- **TASK TO COMPLETE**: Search each line below for the word "target" and list those that contain it.
______
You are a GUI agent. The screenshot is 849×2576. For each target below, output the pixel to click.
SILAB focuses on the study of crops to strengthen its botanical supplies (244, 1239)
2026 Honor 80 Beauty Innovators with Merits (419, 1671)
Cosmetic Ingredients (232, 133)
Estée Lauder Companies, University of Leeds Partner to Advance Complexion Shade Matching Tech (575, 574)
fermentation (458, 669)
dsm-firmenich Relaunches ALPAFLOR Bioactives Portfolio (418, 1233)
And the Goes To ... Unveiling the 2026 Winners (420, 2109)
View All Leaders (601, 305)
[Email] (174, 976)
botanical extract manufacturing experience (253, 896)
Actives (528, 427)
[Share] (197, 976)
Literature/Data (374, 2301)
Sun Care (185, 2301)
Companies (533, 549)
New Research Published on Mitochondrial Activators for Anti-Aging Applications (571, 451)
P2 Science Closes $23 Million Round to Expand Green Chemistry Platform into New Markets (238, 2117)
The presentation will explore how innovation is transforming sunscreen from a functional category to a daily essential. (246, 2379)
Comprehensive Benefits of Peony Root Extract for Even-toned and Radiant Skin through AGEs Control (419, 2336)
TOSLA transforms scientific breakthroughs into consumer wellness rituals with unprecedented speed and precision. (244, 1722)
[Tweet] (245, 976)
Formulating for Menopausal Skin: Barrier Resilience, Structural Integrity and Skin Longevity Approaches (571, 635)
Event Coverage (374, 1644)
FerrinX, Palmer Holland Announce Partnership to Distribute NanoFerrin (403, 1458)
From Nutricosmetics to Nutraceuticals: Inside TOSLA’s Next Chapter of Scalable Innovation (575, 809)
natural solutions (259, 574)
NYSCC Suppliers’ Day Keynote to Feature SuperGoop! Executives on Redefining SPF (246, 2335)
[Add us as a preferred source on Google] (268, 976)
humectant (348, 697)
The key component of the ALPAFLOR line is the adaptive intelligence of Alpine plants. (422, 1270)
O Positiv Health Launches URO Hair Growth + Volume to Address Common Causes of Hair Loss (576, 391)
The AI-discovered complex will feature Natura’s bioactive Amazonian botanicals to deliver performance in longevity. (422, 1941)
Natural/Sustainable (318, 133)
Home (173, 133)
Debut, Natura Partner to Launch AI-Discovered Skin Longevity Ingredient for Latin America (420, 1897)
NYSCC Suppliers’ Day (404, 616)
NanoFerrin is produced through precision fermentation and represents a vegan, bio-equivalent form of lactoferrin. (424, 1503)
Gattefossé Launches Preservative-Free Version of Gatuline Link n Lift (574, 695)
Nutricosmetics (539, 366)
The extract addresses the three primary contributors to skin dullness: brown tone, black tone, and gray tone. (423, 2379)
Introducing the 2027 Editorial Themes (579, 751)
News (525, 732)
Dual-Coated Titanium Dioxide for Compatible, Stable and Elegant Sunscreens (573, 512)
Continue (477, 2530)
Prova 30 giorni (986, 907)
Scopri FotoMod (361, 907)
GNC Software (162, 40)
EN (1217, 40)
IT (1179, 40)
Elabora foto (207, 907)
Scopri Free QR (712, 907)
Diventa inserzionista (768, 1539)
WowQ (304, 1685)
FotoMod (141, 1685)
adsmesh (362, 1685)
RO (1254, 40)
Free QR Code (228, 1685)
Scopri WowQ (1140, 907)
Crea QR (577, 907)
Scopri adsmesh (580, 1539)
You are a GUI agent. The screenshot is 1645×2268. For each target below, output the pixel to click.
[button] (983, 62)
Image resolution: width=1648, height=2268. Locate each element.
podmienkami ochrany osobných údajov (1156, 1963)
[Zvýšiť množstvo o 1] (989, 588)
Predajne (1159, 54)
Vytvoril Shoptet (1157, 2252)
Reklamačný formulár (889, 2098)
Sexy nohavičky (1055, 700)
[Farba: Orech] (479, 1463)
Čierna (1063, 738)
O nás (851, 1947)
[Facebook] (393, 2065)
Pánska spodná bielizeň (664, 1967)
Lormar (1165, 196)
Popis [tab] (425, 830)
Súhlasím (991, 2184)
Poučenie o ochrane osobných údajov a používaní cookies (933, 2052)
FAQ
______
- **SOLUTION FOR THIS TASK**:
You are a GUI agent. The screenshot is 849×2576. For each target below, output the pixel to click.
You are a GUI agent. The screenshot is 1645×2268. For each target below, output the pixel to click.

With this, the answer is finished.